Вот о козле стоит поговорить особо. Все животные пользовались свободным доступом в жилище Авдеича, но козёл по кличке Стёпа имел собственную кровать и спал только в доме. Да и хозяином, пожалуй, был больше козёл, чем хромой старик. Когда козёл заходил в дом, все животные, включая козу и кота, выбегали во двор. А при Авдеиче, в отсутствии козла, куры могли позволить себе снестись прямо на подушку деда, что нисколько того не огорчало. Он радостно брал яйцо и ковылял на кухню, где тут же разбивал его на сковородку.
Стёпе нравилось, когда Авдеич сидел на крыльце и курил. Он стоял рядом, с наслаждением вдыхал табачный дым и с нетерпением ждал, когда старик бросит окурок. Тогда козёл тушил его копытом, а потом жадно съедал.
Была ещё у них страсть на двоих – любопытство. Стоило услышать, как кто-то идёт по улице, – тут уж кто раньше подбегал к забору, в котором на уровне головы была выломана доска – следствие хулиганских действий местных подростков. Это был не просто дефект в некогда солидном деревянном заборе, это был наблюдательный пункт и пункт связи с внешним миром. За него всегда шла непримиримая борьба с переменным успехом между человеком и животным.
Когда побеждал человек, он всегда здоровался с прохожим и втягивал его в мимолётный разговор.

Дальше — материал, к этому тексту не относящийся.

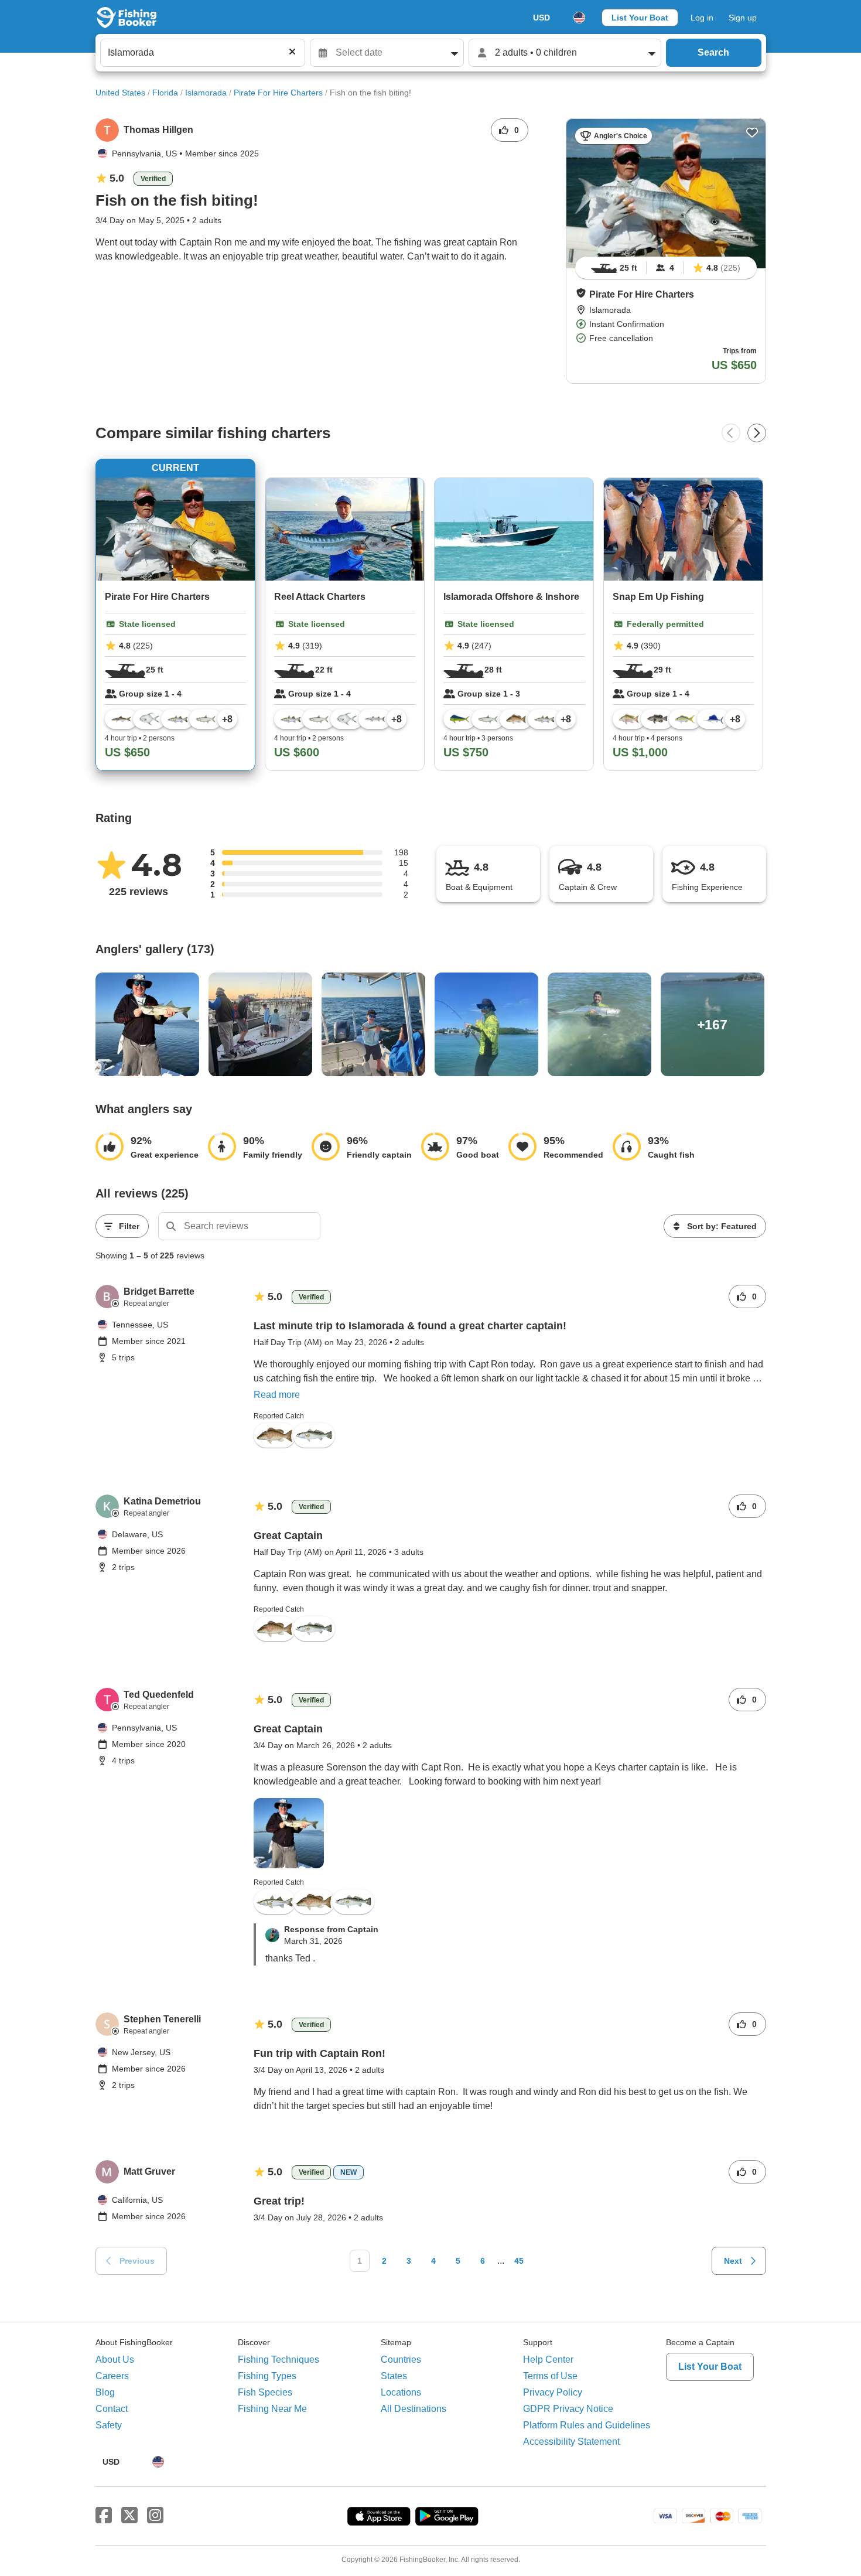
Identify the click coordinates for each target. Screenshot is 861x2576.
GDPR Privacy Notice (568, 2409)
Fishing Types (267, 2376)
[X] (129, 2515)
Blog (105, 2392)
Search (713, 52)
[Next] (756, 433)
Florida (165, 92)
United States (120, 92)
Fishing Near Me (272, 2409)
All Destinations (413, 2409)
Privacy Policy (552, 2392)
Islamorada (206, 92)
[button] (581, 293)
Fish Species (265, 2392)
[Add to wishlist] (752, 132)
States (394, 2376)
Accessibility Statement (571, 2442)
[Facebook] (103, 2515)
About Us (114, 2360)
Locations (401, 2392)
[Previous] (731, 433)
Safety (108, 2425)
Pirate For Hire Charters (278, 92)
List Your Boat (639, 17)
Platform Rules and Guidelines (586, 2425)
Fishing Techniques (278, 2360)
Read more (277, 1395)
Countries (401, 2360)
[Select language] (579, 17)
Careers (112, 2376)
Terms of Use (550, 2376)
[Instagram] (155, 2515)
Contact (111, 2409)
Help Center (548, 2360)
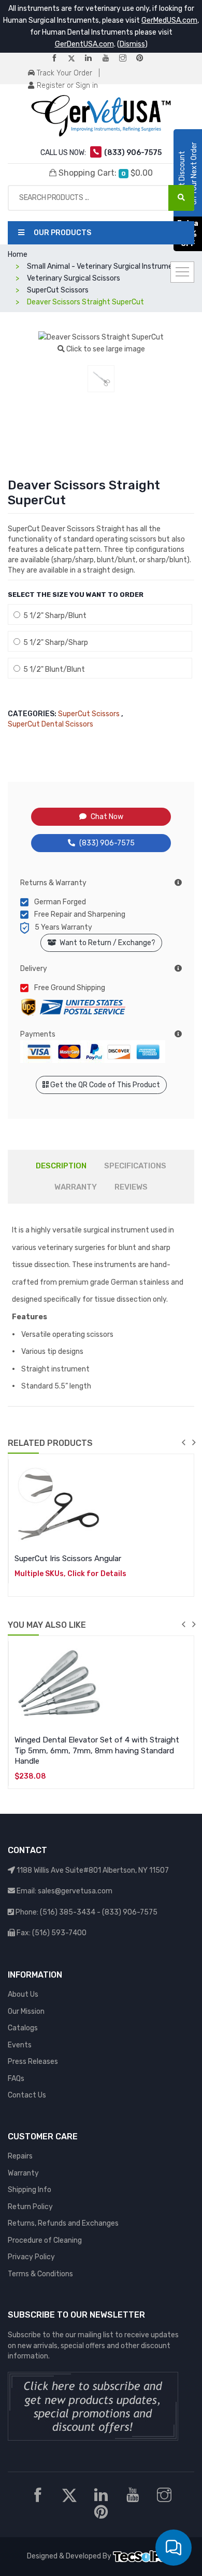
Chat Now (107, 816)
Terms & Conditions (40, 2274)
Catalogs (23, 2028)
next (193, 1442)
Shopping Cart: (104, 173)
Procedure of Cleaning (45, 2240)
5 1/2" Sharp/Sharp (54, 642)
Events (20, 2045)
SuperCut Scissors (89, 713)
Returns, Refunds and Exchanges (63, 2223)
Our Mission (26, 2011)
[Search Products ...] (181, 198)
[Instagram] (127, 59)
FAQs (16, 2078)
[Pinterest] (144, 59)
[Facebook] (58, 59)
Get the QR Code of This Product (104, 1085)
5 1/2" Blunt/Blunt (52, 669)
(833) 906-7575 (107, 843)
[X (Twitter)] (75, 59)
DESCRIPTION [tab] (61, 1165)
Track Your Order (63, 73)
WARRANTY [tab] (75, 1187)
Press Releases (33, 2061)
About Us (23, 1994)
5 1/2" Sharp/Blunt (53, 615)
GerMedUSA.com (169, 20)
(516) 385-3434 (67, 1912)
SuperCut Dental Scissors (50, 724)
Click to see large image (105, 349)
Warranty (23, 2173)
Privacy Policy (31, 2257)
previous (183, 1442)
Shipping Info (29, 2189)
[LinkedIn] (92, 59)
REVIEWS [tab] (131, 1187)
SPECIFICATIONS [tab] (135, 1165)
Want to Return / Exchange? (105, 942)
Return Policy (30, 2206)
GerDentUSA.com (84, 44)
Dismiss (132, 44)
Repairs (20, 2156)
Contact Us (27, 2095)
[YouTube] (110, 59)
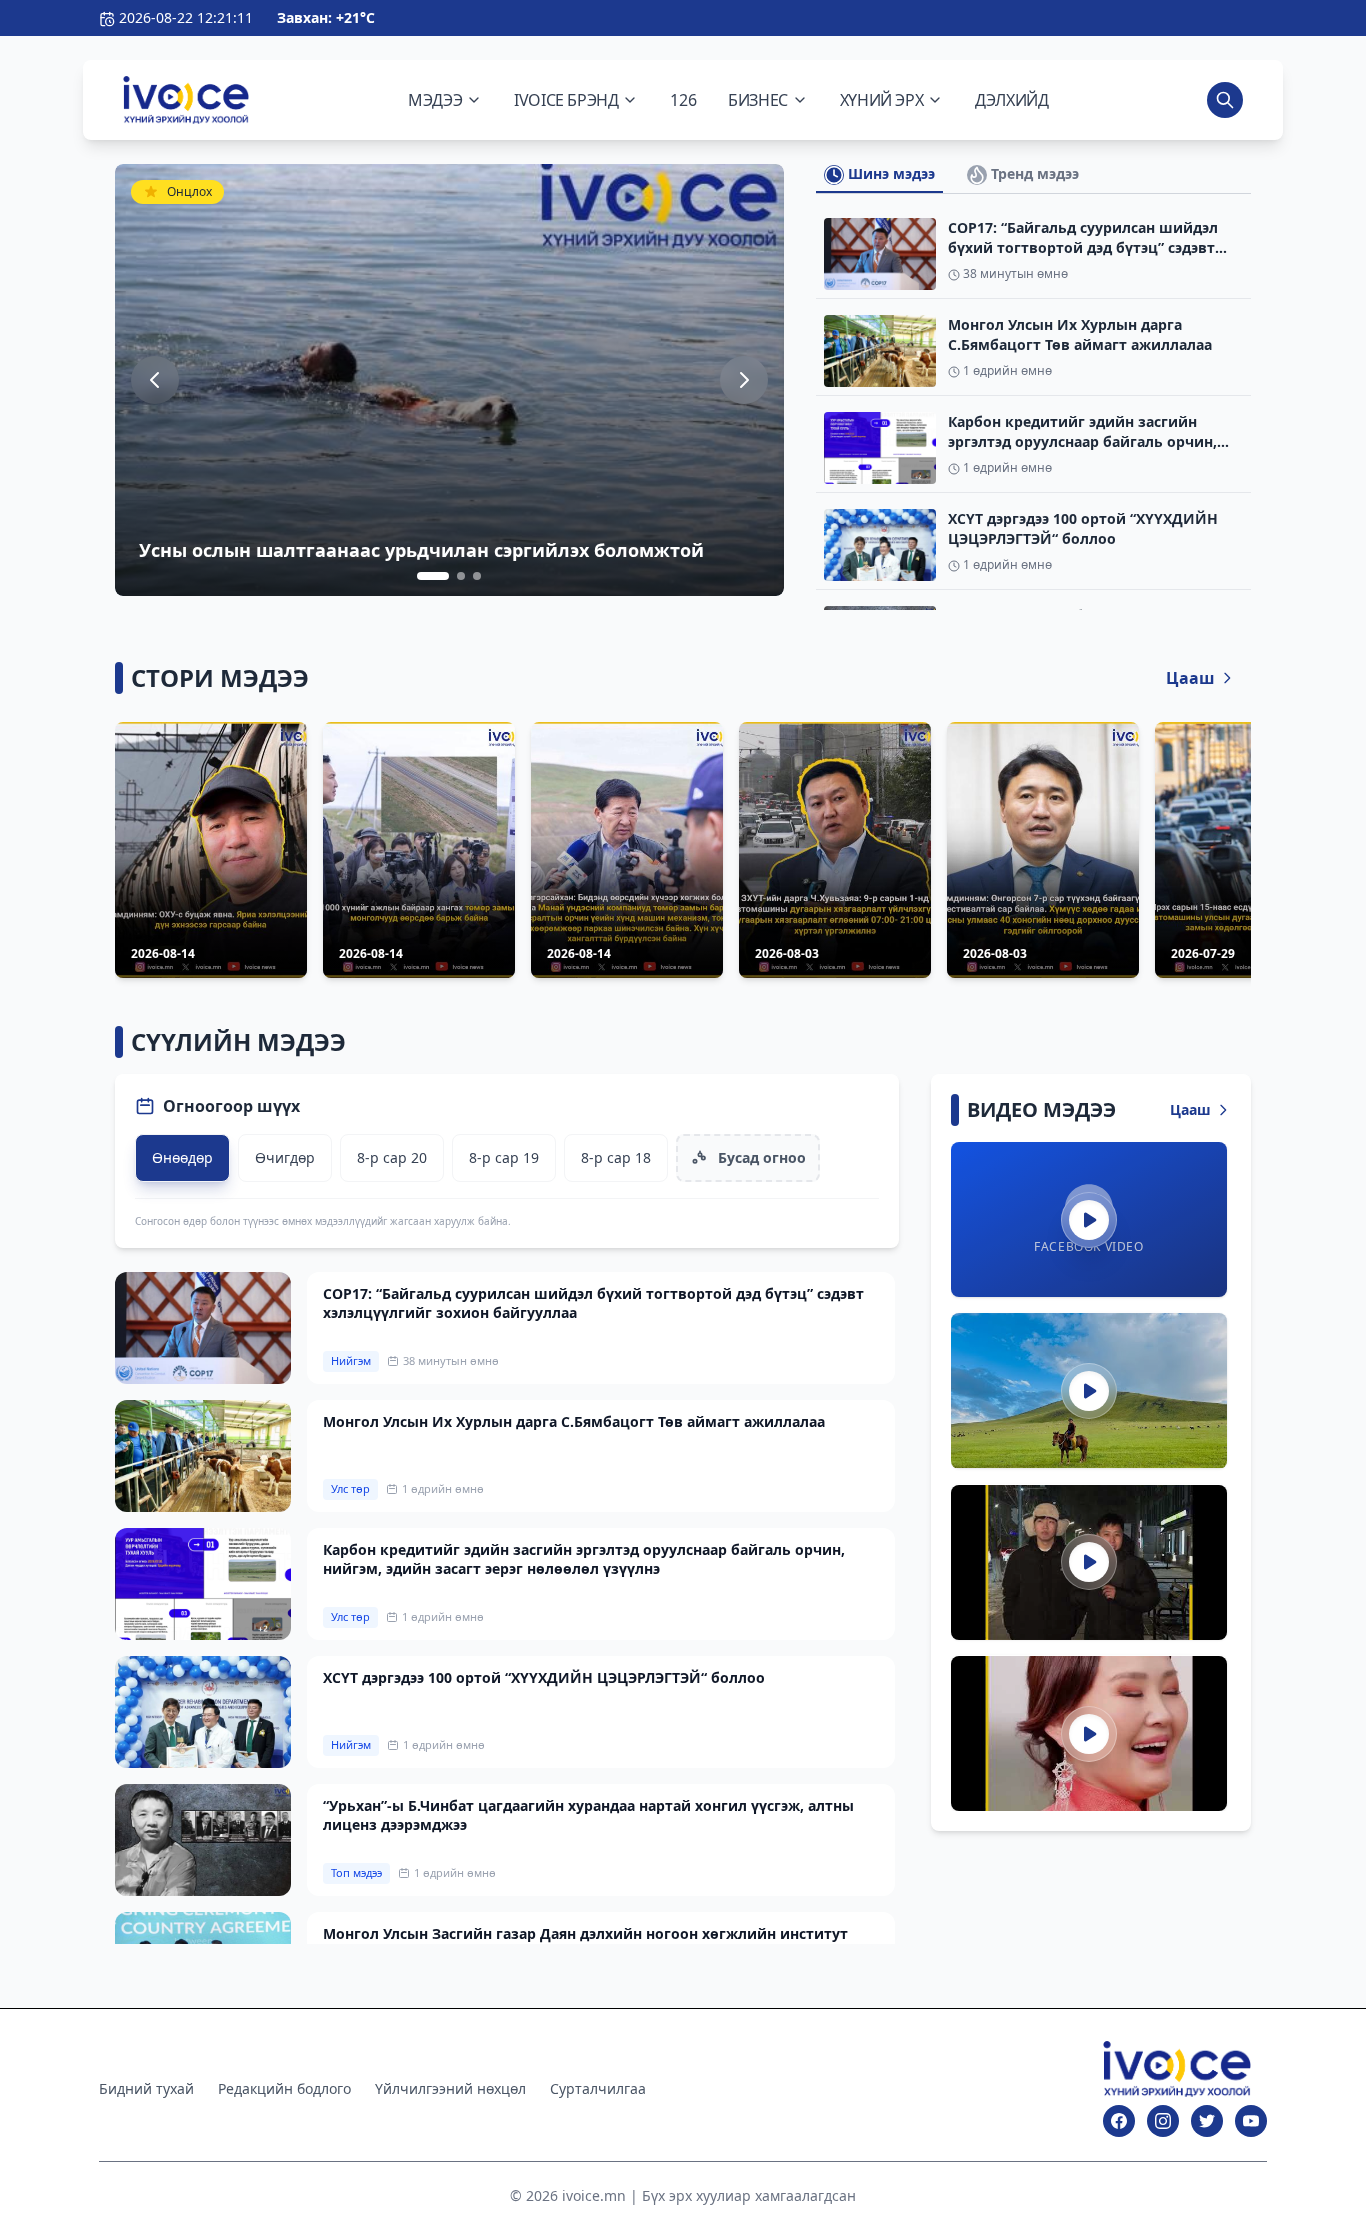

Выглядело это приблизительно так:
– Здорово, Васёк!
– О! Привет, Гарринча! Как поживаешь?
– Живём, со Стёпкой хлеб жуём. А ты с работы?
– Откуда ж ещё?
– А может, с танцев? Ха, ха, ха! – ему казалось, что он удачно сострил.
– Да уж, натанцевался сегодня в забое.
Для Авдеича эти краткие разговоры были единственным развлечением в его однообразной, скучной жизни.
Теперь хочу рассказать о другом персонаже, жизнь которого кардинально изменил этот одинокий старик.
Что греха таить, шахтёры – люди пьющие, впрочем, как и весь советский народ. Об умении шахтёров пить ходят легенды, но поверьте, это только легенды, не более того, хотя они шахтёрам очень нравятся и даже льстят их самолюбию. Исходя из этого, Петруха Брехунов был во всех смыслах личностью легендарной в нашем посёлке. Если бы не его трудолюбие, то с работы его уже давно выгнали бы с треском и неоднократно за систематические пьянки. Каждый раз, когда решалась его судьба на профкоме, за него горой становилась бригада, напоминая активу шахты о трудовых заслугах Петра Константиновича. Редко какой день на шахте обходился без пресловутого «бутылька». Кто-то уходил, в отпуск, кто-то – на пенсию, родилась дочь – выставляй бутыль, за сына полагается два. А было ещё много праздников: дни ВМФ, ВДВ, пограничника и святой для шахтёра день взятия Бастилии. Так вот, ни один «бутылёк» Петруха не пропускал. Возвращаясь домой, он обожал горланить песни, поскольку в этот момент ему казалось, что Козловский и Соловьяненко ему в подмётки не годятся. Его не смущало даже то, что ни одной песни от начала до конца он не знал: мог начать с «Розпрягайтэ, хлопци, конэй», плавно перейти на «Ой, цветёт калина» и под занавес выдать «Спят курганы тёмные». По мере приближения к дому его так развозило, что последний отрезок дистанции он чаще всего преодолевал на четырёх конечностях. Но даже тогда он продолжал напевать уже слабеющим голосом.